CONCLUSIONS: There are few tools to predict time to death after withdrawal of life-sustaining treatment in children. They are limited by small numbers and incomplete validation. Future work includes utilization of advanced machine learning models.

Severely ill children are admitted to the ICU to receive disease-directed therapies. Unfortunately, for some patients, these therapies do not achieve the goal of survival with a good quality of life.

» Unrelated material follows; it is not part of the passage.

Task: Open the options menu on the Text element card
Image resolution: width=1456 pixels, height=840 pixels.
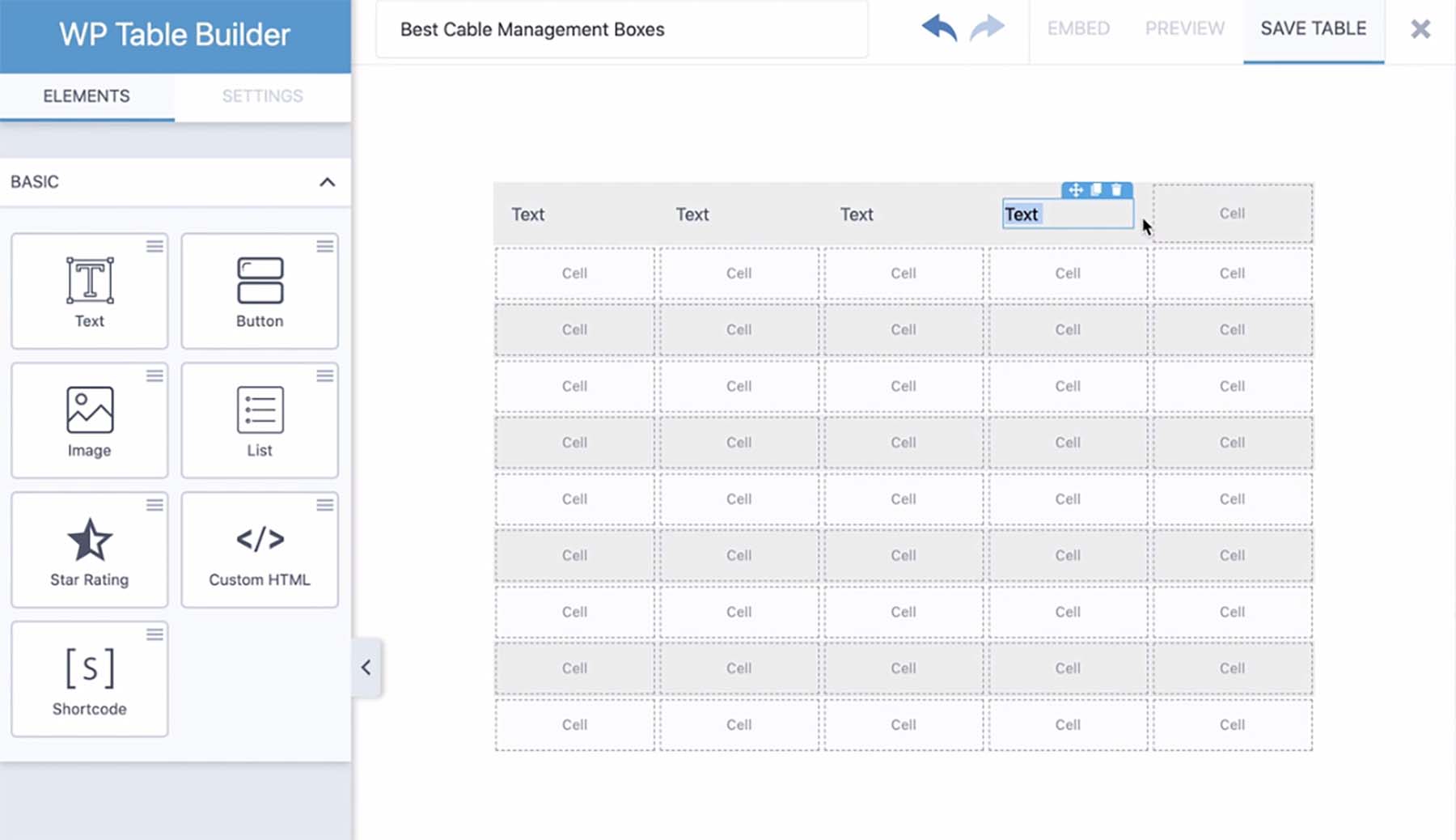Action: pyautogui.click(x=155, y=248)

If it is in line with the goals of care of the patient and family, medical providers may recommend a transition to exclusively comfort-focused care and withdrawal of life-sustaining treatment (1, 2). In these difficult situations, physicians are expected to counsel families about the dying process and the expected physiologic changes after treatment withdrawal. One of the more common questions from families in this position is an agonizing one: “How long will this take?” Despite the psychologic and logistical imports of estimating time to death after treatment withdrawal, physicians have very little to rely upon in providing an answer, aside from clinical experience.

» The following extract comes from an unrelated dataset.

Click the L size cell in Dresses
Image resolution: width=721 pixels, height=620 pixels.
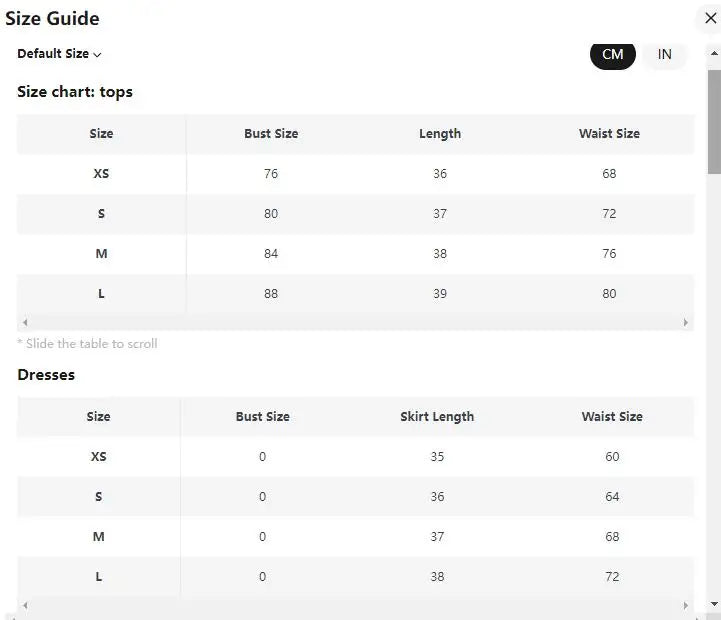98,577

Predictive modeling can help address this challenging question and provides two main benefits: 1) augmented family counseling at the end of life and 2) identification of good candidates for organ donation after cardiac death (DCD), who must die within a set time frame to be eligible for organ donation.

In 2015, Munshi et al (3) performed a comprehensive systematic review of adult studies that evaluate clinical factors influencing time to death after treatment withdrawal. Some studies had the goal of improving communication with families about the dying process; some studies developed models specifically to identify potential DCD candidates (4–9). In pediatrics, the literature is far more limited and has not yet been separately reviewed.

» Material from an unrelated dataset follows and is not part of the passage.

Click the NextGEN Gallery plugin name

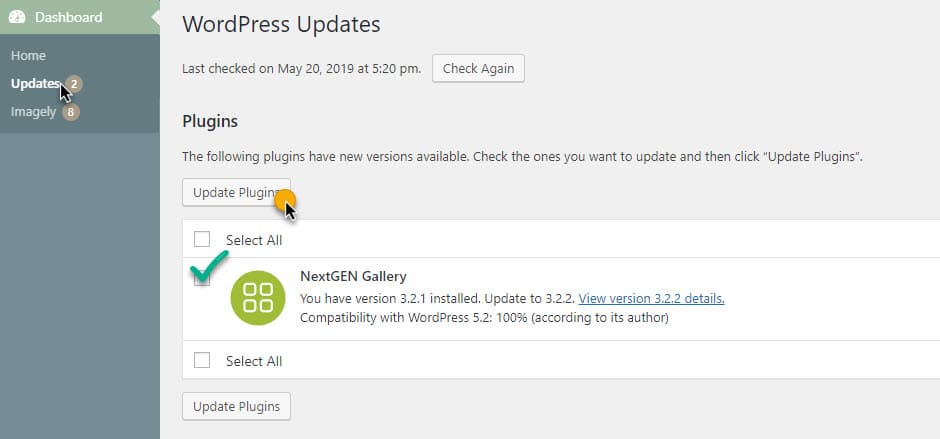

The purpose of this article is to compile and assess the available tools for predicting time to death after withdrawal of life-sustaining treatment in children as a focused supplement to the review by Munshi et al (3). We also aim to explore the untapped potential of advanced machine learning and autonomic nervous system features in creating such tools.

MATERIALS AND METHODS

We conducted a scoping literature review using the methodologies described by Arksey and O’Malley (10). We selected this framework because a systematic review is not feasible given the paucity of literature on the topic. Our goal of summarizing and disseminating research findings and identifying research gaps made a scoping review the more fitting approach. The primary medical literature databases of PubMed and Embase were reviewed from 1993 to November 2021. No DCD data were available by the Organ Procurement and Transplantation Network prior to 1993 (11).

The two databases were searched using the terms “predict” and “death” and “withdrawal of,” as well as “time to death” and “withdrawal.” As a scoping review rather than a systematic review, study inclusion was not limited by study quality or methodology. All studies that endeavored to predict time to death or describe factors related to time to death after withdrawal of life-sustaining treatment in adults and children were included. Abstracts with only preliminary data were excluded. Articles focusing on perceptions or practices of withdrawal of life-sustaining treatment were not considered relevant. Reference sections of each article were screened for additional citations.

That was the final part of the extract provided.